*Your goal*: Output the data below exactly, without images.

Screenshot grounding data
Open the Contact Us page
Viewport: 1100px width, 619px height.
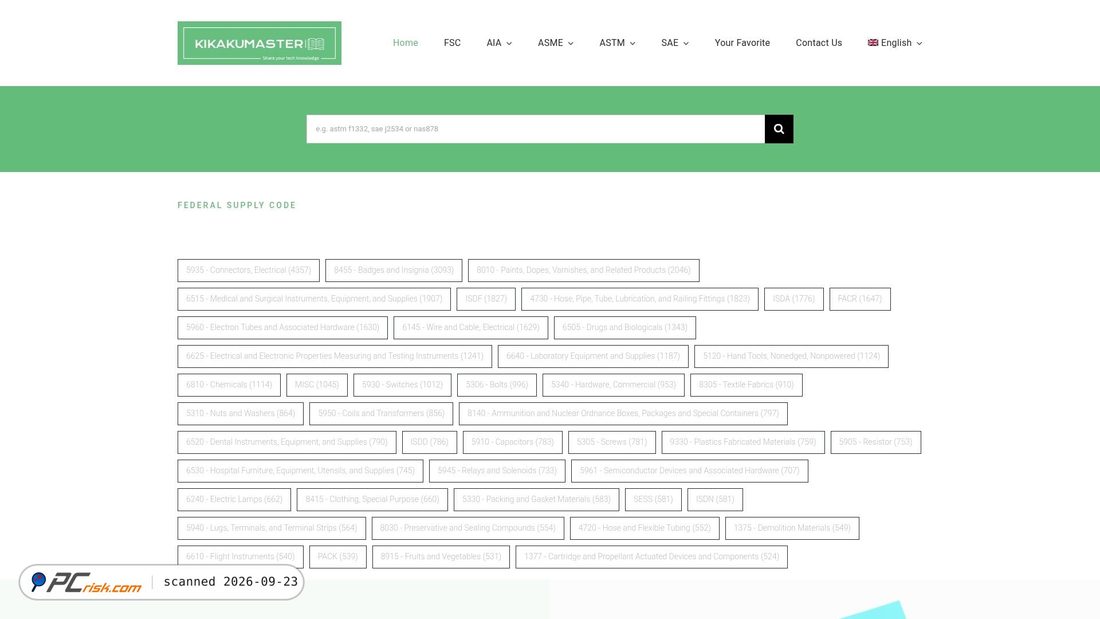point(819,43)
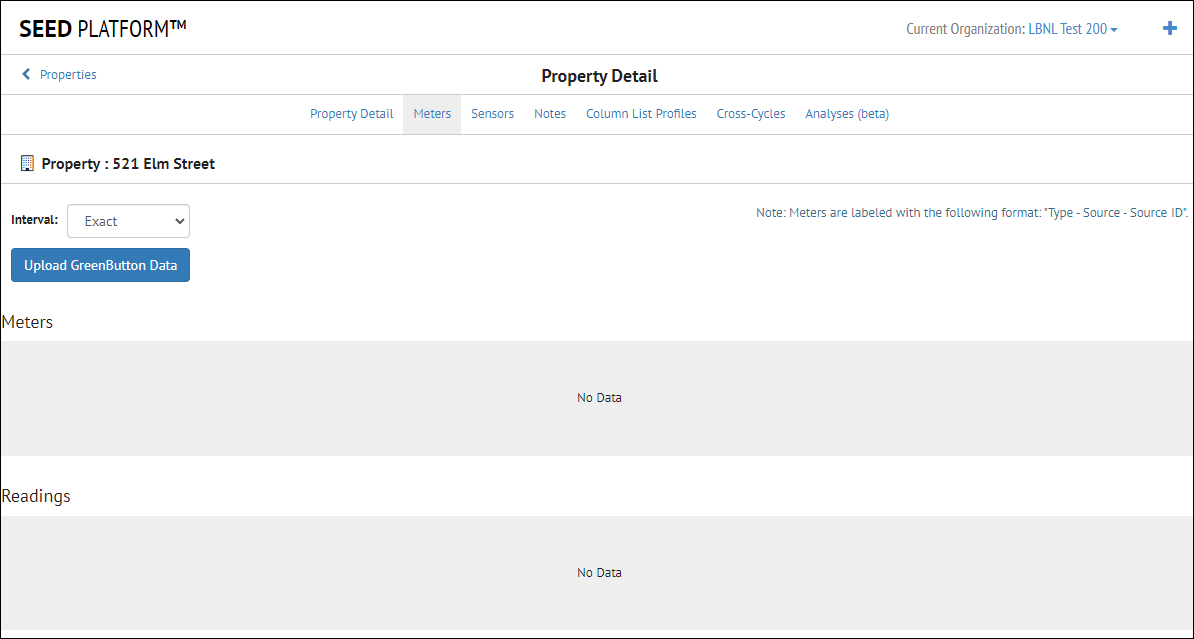Click the SEED PLATFORM logo
This screenshot has width=1194, height=639.
pyautogui.click(x=100, y=28)
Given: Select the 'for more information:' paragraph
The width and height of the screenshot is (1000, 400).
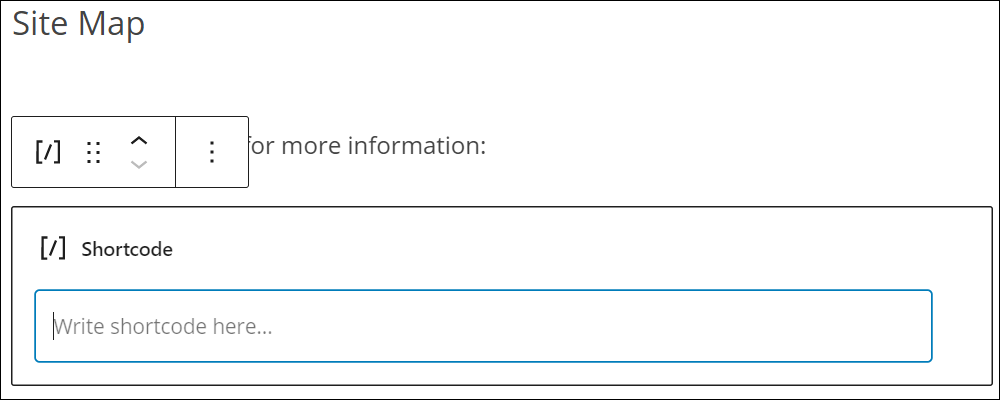Looking at the screenshot, I should pyautogui.click(x=367, y=146).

*Answer to the exercise*:
Open the Contact Us page
Viewport: 1100px width, 619px height.
point(819,43)
Click the SEED PLATFORM logo
This screenshot has width=1194, height=639.
pyautogui.click(x=100, y=28)
Given: Select the 'for more information:' paragraph
The width and height of the screenshot is (1000, 400).
Looking at the screenshot, I should pyautogui.click(x=367, y=146).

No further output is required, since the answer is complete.